If not, well, we've got some answers for you. And not only will we break down the health benefits of apples and grandma's chicken soup, but you'll also find out a slew of other foods and their benefits—not to mention how to best harness their natural abilities.
While you may dump this on everything from pizza to chicken, did you know that it wards off more than vampires as its sulfur-based compounds produce anti-inflammatory immune responses. But they lose potency when heated. So, try raw garlic in pesto and other strongly flavored dips and sauces where its pungent flavor won't overwhelm. Can't take the heat of raw? Try aged garlic, which contains different antioxidants that can stand the heat in the kitchen—not to mention it has a much sweeter flavor.
Citrus is known for vitamin C, but peppers contain more. In fact, bell peppers contain the highest amount of vitamin C at over 100 milligrams per serving. So for extra cold-fighting power, liberally add sliced bell peppers to stir fries and fajitas.
Scientists have proven that chicken contains immune factors to keep you well and/or recover from illness more quickly. Chicken soup has the added benefits of minerals from the bones and collagen/gelatin that contain amino acids for gut health. Next time you feel a cold coming on, make chicken stock by boiling chicken backs for an hour or two, or cook chicken parts on the bone.
We know: they taste a lot better when they're caramelized. But unfortunately, onions are similar to garlic in that their sulfur compounds (which are what makes them good for immunity) get destroyed by heat. Not a fan of raw onions but want all of their immunity-boosting goodness? Try chopping a small amount finely and adding them to richly flavored foods, like tuna salad with mayo as the fat from the mayo will dull some of the onion's burn.
It's long been known that Asian mushrooms like Shiitake enhance immunity. But these can often be pricey. Well, we've got some good news for you: plain button mushrooms work in much the same way! Go forth and celebrate by adding some sliced mushrooms to your pizza, or stuff whole mushrooms with ground meat.
How do apples actually keep the doctor away? You can thank apples' quercetin, an antioxidant that boosts immunity. That's not all, though: they're also high in fiber—specifically a form of fiber called pectin, which is also an immunity booster. But, if you've been loading up on applesauce, you've probably found yourself in a doctor's office once or twice.
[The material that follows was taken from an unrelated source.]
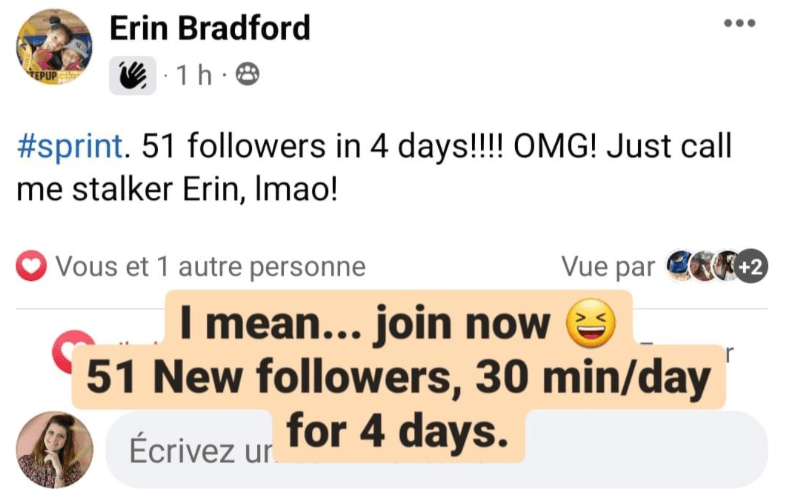This screenshot has width=802, height=500.
Task: Open the three-dot post options menu
Action: pyautogui.click(x=739, y=24)
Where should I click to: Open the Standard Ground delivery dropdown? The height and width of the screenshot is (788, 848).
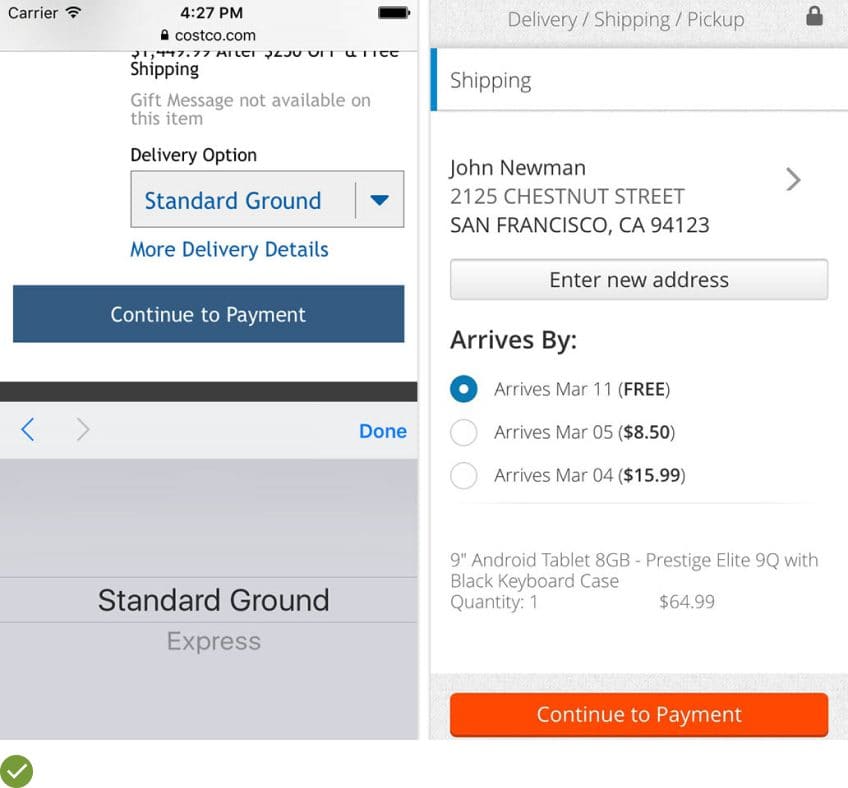coord(267,200)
That's because even though the nutrients in apples stay strong over time, they don't hold up to processing.
Available everywhere as a bottled dried spice, turmeric is small in flavor but big in color. Use it to liven up rice or pasta, or sprinkle over veggies. Why, you ask? Well, it's best known for its anti-inflammatory effect, and it's also powerful for immunity.
These little nuts aren't just good for staving off hunger, they're also helpful for fighting the flu. Specifically, the skins do the trick, so if using them for this purpose, skip over Marcona or other shelled almonds. Almonds make a great salad topping, and work well tossed into pasta dishes.